WORK TO BE COMPLETED: Write out every line of text in the records exactly as it appears, leaving out the pictures.

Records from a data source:
>> start
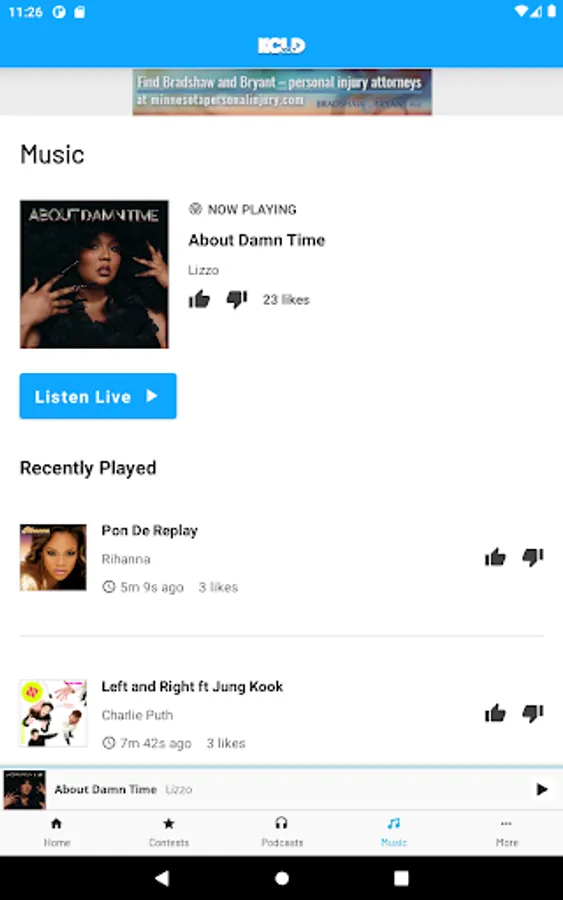Like the now playing song About Damn Time
This screenshot has height=900, width=563.
(199, 299)
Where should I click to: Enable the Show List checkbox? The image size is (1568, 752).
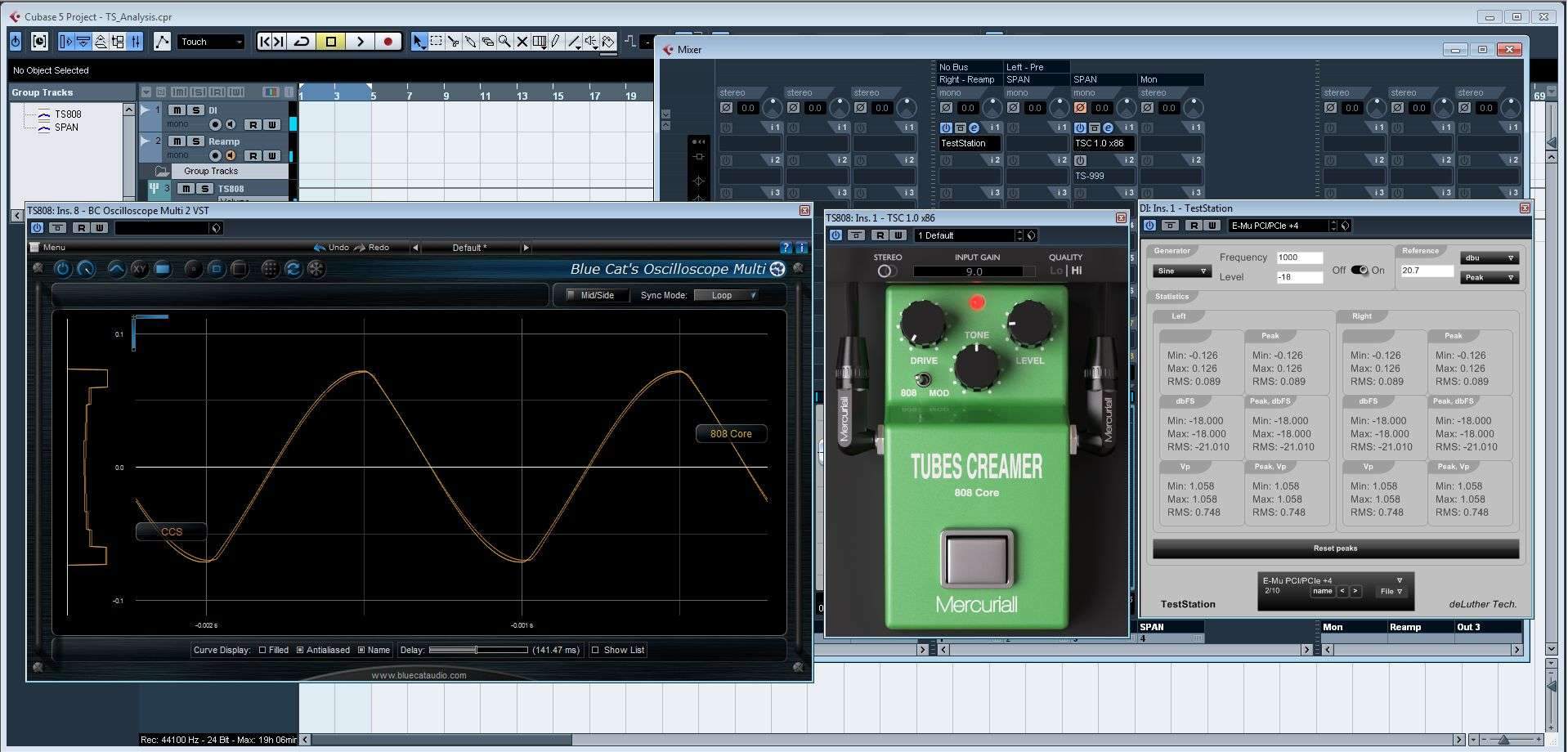pos(595,651)
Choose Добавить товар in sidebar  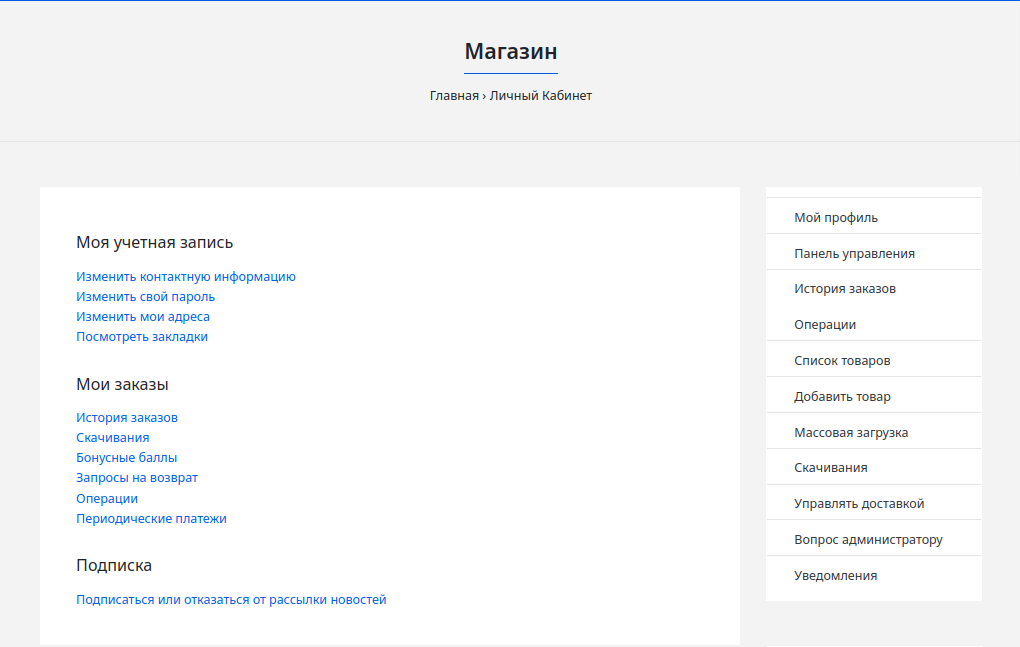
>> end
IN RESPONSE:
Like the now playing song About Damn Time
This screenshot has height=900, width=563.
(199, 299)
Where should I click to: Enable the Show List checkbox? The image size is (1568, 752).
pos(595,651)
Choose Добавить товар in sidebar  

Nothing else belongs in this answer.